[Entries from a dataset]
=======

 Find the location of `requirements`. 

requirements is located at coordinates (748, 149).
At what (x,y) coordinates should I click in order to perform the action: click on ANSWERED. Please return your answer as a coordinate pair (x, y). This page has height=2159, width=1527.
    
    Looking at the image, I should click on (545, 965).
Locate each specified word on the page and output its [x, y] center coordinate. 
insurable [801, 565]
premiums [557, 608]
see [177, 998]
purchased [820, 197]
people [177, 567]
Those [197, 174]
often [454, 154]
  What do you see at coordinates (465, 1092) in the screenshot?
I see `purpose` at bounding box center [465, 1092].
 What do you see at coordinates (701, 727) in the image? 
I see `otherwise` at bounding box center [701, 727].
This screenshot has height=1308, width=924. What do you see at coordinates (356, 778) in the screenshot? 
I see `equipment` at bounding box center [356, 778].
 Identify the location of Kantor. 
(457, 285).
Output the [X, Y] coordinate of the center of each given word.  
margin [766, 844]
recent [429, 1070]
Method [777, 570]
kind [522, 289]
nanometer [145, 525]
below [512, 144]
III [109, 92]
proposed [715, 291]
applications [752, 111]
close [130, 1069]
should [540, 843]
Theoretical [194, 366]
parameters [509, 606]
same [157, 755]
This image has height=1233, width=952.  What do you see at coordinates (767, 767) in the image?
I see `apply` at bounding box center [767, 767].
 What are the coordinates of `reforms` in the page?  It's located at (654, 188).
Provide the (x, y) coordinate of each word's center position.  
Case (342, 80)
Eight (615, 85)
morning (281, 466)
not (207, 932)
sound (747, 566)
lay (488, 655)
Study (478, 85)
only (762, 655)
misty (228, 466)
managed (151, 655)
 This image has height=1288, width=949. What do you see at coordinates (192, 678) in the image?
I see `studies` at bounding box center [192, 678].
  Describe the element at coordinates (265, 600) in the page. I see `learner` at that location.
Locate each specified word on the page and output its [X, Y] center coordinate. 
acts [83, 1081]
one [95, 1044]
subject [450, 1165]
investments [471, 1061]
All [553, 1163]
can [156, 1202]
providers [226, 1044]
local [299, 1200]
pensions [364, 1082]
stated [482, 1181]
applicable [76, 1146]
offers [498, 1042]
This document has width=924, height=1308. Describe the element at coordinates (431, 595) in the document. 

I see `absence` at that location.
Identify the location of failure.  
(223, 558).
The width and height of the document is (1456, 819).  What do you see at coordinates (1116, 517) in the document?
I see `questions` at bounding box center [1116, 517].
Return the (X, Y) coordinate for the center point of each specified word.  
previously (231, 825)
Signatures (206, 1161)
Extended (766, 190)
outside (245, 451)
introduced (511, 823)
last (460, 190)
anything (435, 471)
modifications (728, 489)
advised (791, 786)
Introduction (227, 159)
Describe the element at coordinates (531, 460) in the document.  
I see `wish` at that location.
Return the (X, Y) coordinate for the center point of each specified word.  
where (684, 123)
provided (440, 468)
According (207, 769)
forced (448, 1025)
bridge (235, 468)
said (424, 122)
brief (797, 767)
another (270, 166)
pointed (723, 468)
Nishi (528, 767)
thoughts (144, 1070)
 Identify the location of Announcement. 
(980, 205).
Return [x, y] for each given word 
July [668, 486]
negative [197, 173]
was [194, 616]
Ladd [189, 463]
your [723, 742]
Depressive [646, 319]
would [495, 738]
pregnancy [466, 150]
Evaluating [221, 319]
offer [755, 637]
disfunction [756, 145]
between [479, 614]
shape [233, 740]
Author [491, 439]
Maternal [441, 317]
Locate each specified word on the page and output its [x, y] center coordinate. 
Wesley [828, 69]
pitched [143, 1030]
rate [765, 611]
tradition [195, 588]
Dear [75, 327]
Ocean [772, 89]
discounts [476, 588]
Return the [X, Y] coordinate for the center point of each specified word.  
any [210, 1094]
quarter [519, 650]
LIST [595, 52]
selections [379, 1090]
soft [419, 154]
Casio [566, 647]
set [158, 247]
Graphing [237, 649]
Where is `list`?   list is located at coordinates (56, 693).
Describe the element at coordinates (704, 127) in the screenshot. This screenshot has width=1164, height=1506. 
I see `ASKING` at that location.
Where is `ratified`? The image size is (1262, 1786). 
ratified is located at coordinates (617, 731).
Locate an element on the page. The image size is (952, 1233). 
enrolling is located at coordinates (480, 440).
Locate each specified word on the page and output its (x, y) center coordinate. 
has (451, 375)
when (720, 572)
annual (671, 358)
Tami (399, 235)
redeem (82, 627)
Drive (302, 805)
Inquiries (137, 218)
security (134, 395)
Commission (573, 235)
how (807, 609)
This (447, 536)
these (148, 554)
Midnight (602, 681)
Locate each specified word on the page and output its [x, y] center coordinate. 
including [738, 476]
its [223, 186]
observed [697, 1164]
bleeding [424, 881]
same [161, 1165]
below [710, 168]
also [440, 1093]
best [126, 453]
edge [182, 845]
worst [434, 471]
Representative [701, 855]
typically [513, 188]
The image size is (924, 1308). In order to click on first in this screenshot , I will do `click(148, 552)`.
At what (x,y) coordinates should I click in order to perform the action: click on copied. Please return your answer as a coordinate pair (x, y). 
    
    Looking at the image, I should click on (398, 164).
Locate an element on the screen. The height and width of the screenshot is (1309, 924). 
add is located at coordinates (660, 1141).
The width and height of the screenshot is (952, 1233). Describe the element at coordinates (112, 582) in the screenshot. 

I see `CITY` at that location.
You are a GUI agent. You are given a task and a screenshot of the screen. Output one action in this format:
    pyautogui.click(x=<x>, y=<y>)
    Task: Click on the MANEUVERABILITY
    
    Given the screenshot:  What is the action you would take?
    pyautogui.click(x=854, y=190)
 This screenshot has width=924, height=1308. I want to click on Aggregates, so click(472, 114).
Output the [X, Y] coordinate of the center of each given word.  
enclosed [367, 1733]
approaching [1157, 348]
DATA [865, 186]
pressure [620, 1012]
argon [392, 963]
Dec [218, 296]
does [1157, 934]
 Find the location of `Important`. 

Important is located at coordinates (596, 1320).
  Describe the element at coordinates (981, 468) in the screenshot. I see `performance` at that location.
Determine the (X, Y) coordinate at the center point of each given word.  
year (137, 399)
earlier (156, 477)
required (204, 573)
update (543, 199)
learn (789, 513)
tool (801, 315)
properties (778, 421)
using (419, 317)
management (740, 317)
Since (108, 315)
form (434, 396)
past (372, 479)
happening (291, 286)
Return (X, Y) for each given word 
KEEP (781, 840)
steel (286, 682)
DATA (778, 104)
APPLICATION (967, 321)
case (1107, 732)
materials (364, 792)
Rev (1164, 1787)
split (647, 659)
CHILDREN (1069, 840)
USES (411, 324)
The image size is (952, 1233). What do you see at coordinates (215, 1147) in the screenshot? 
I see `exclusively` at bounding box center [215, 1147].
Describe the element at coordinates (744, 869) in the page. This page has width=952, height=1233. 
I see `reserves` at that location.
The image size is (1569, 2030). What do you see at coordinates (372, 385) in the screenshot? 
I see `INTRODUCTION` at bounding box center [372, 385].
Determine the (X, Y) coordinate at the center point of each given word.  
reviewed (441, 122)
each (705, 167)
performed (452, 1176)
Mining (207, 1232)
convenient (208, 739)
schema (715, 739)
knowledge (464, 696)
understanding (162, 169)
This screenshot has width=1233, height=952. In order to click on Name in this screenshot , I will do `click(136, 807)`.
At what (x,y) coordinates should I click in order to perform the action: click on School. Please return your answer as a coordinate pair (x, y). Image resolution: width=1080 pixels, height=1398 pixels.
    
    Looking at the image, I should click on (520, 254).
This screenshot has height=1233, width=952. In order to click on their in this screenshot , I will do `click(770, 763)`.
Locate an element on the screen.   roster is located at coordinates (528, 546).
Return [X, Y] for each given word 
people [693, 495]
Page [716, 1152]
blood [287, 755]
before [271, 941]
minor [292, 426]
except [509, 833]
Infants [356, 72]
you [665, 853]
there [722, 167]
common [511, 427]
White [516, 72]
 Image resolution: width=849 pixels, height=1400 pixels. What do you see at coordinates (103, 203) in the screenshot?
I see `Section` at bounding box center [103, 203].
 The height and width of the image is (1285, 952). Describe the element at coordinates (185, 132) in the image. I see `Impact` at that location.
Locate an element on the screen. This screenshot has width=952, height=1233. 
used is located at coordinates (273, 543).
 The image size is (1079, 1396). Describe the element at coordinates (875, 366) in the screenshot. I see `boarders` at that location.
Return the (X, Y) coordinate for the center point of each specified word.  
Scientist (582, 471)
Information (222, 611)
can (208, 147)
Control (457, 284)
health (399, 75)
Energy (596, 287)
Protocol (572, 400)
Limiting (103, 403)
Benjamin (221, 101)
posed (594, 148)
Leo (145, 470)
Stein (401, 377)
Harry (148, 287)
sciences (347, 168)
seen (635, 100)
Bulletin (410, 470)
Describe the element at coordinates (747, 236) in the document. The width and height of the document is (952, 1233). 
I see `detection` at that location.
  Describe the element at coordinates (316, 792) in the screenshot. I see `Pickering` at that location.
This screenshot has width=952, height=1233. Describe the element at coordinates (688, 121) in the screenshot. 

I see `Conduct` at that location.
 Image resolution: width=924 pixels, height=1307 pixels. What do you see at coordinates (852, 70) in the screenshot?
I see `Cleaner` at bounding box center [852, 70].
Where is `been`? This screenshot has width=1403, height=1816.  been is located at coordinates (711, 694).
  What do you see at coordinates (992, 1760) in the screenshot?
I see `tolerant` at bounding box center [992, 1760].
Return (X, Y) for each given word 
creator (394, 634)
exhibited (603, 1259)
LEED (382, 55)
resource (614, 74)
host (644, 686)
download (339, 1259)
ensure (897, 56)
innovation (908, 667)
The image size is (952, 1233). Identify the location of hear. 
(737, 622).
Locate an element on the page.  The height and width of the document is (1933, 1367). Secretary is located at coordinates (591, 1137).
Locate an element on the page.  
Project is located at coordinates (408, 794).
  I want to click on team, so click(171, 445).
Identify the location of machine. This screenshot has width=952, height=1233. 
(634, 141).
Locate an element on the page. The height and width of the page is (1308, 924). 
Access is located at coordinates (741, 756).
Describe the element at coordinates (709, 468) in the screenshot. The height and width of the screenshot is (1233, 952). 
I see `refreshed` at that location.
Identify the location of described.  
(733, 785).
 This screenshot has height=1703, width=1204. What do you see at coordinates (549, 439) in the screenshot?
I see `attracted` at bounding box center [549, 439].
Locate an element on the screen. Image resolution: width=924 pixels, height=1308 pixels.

=======

Convert the lines of the data above, starting at the line that contains "Benjamin (221, 101)" and ending at the line that contains "Describe the element at coordinates (316, 792)", into a JSON list of strings with one string per line, omitting blank lines.

- ANSWER TO THIS EXERCISE -
[
  "Benjamin (221, 101)",
  "posed (594, 148)",
  "Leo (145, 470)",
  "Stein (401, 377)",
  "Harry (148, 287)",
  "sciences (347, 168)",
  "seen (635, 100)",
  "Bulletin (410, 470)",
  "Describe the element at coordinates (747, 236) in the document. The width and height of the document is (952, 1233). ",
  "I see `detection` at that location.",
  "  Describe the element at coordinates (316, 792) in the screenshot. I see `Pickering` at that location."
]